Anyway, now with digital technology and scanning, this process is even easier. Well, relatively. It's hard to get all the exposures right depending on the filter factor, spectral response of the film, reciprocity, etc. I am still working on it. It's easier on roll film since you can shoot several "groups" of shots, and even bracket, on one roll of film, but I'm trying to do it on 4x5 film.
What I've been trying to do is combine this technique with long exposures to capture motion in a novel way. Amazingly, my first try created a pretty stunning image:
This was back over a year ago but for some reason I never put it up here on the blog.

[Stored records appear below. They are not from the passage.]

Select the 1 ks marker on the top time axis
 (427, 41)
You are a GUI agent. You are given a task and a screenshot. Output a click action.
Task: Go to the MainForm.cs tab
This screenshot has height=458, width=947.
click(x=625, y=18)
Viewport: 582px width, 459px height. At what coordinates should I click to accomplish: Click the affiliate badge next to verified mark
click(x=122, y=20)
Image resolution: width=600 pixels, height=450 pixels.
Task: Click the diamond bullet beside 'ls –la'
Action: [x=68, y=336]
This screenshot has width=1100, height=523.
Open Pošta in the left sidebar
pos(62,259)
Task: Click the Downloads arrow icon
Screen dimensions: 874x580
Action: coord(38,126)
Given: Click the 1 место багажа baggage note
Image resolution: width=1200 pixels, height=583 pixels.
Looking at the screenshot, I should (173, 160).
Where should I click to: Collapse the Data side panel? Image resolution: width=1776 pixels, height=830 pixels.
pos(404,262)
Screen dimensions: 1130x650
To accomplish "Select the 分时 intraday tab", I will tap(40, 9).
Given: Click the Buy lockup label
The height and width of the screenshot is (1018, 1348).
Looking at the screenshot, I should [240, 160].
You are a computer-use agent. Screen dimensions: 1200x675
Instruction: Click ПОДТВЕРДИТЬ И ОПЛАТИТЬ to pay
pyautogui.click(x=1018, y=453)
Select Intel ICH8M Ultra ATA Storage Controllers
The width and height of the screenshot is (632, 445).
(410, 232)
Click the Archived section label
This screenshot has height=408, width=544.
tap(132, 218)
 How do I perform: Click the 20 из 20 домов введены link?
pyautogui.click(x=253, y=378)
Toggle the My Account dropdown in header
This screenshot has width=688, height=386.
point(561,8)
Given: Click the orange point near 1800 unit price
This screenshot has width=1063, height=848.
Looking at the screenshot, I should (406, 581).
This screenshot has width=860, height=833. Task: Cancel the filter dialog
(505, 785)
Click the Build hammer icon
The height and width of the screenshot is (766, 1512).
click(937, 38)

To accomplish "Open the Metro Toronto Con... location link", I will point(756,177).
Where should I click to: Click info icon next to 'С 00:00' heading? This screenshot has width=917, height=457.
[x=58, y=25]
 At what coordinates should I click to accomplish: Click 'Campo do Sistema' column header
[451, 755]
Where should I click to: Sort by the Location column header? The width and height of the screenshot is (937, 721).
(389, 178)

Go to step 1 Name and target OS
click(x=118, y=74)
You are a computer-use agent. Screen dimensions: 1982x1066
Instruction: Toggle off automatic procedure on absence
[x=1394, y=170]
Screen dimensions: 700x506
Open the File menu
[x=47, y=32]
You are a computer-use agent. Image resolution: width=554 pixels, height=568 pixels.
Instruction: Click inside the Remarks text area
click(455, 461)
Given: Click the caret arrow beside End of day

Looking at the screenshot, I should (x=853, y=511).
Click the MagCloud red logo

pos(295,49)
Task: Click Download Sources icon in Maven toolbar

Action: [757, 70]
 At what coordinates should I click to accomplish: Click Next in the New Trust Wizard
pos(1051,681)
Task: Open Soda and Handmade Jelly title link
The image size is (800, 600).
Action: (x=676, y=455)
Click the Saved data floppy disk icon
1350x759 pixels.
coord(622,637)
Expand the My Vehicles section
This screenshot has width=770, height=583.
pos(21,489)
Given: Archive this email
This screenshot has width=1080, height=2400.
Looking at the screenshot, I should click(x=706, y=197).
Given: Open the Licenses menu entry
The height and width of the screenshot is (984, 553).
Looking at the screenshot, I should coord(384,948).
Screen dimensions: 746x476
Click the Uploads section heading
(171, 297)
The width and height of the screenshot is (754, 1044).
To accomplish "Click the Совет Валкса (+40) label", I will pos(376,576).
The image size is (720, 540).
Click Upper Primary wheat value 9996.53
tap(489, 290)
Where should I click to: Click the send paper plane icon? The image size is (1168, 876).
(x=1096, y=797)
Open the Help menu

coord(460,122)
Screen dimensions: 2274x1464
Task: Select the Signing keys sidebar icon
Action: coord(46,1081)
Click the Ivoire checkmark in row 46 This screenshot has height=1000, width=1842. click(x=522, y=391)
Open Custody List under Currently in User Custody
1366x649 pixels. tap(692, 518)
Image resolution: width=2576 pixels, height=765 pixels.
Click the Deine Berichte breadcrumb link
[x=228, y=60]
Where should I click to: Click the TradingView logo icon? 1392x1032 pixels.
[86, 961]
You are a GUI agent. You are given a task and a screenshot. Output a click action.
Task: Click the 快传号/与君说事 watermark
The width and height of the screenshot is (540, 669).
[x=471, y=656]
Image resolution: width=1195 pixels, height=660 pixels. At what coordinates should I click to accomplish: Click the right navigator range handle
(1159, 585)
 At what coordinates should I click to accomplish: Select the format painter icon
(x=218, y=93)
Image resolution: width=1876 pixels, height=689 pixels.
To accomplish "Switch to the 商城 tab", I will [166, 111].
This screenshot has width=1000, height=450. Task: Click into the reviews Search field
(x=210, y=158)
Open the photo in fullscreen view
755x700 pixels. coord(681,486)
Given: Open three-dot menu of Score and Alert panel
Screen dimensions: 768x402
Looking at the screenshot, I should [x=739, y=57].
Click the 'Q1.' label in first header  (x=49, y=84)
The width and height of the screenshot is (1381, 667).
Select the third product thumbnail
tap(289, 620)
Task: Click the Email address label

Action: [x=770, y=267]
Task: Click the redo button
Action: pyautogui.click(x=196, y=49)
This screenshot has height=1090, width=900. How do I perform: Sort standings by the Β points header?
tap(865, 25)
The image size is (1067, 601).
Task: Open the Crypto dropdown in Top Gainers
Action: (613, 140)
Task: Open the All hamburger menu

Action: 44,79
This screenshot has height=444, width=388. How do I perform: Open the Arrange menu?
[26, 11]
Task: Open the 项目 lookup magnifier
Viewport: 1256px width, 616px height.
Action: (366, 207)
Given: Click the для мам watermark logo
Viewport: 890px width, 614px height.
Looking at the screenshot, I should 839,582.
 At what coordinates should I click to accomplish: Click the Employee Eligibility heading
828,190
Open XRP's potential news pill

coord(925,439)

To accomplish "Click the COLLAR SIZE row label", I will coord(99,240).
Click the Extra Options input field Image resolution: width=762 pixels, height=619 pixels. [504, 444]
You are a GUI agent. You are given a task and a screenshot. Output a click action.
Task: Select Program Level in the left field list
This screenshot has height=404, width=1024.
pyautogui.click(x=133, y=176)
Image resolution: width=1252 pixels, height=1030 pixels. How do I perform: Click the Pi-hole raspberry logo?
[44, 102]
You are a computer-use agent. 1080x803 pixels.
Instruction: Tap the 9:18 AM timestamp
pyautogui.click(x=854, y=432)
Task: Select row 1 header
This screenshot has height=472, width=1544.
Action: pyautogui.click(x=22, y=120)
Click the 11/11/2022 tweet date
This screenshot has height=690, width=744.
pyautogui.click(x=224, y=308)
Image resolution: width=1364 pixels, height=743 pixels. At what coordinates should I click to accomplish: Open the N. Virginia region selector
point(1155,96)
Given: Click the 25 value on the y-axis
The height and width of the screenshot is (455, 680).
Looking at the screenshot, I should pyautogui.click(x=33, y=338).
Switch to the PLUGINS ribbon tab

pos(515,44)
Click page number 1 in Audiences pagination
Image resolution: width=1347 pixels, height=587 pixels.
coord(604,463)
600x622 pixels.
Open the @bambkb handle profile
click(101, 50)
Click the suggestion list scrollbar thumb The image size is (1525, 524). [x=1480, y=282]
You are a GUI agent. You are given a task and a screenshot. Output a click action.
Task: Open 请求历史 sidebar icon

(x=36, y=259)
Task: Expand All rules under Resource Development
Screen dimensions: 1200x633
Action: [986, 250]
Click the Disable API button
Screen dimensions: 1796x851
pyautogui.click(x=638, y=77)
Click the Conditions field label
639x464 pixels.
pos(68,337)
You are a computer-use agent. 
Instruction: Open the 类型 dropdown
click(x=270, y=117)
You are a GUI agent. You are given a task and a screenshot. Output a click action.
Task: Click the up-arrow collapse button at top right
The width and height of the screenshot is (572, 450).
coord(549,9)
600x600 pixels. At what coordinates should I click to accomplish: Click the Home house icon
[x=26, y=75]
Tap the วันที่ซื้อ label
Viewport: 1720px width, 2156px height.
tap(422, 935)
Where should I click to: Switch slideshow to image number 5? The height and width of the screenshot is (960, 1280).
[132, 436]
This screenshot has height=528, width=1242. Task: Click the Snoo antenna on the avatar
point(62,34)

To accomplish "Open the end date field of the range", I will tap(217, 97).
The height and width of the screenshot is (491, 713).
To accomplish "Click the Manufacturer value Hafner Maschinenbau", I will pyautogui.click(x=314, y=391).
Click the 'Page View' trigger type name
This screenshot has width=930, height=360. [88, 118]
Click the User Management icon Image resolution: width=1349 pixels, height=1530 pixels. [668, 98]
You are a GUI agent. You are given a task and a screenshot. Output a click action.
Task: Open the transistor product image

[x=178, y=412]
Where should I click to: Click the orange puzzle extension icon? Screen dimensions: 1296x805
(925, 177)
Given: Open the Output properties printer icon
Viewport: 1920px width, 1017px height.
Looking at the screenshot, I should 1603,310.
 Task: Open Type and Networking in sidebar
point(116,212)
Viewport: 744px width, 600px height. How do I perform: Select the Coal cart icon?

Since then though I've been trying to do something similar, without much luck. I was lucky last time. The way this works is to find a good time where leaves or whatever are floating down the river at a moderate speed. The exposures above were in the neighborhood of 15-30 seconds if I remember right.
A few weeks ago I had a good opportunity to try this but didn't bring my color filters. Today I tried again, but there just wasn't enough material in the water to show the color streaks, not to mention some weird fogging on the green sheet:
Also the overcast, low-contrast day might not have been the best.
I've found that generally, the corrections for the filters for T-Max 100 are:
Red 25: 2.5 stops
Green 58: 2 stops
Blue 47: 3 stops
I'll keep trying!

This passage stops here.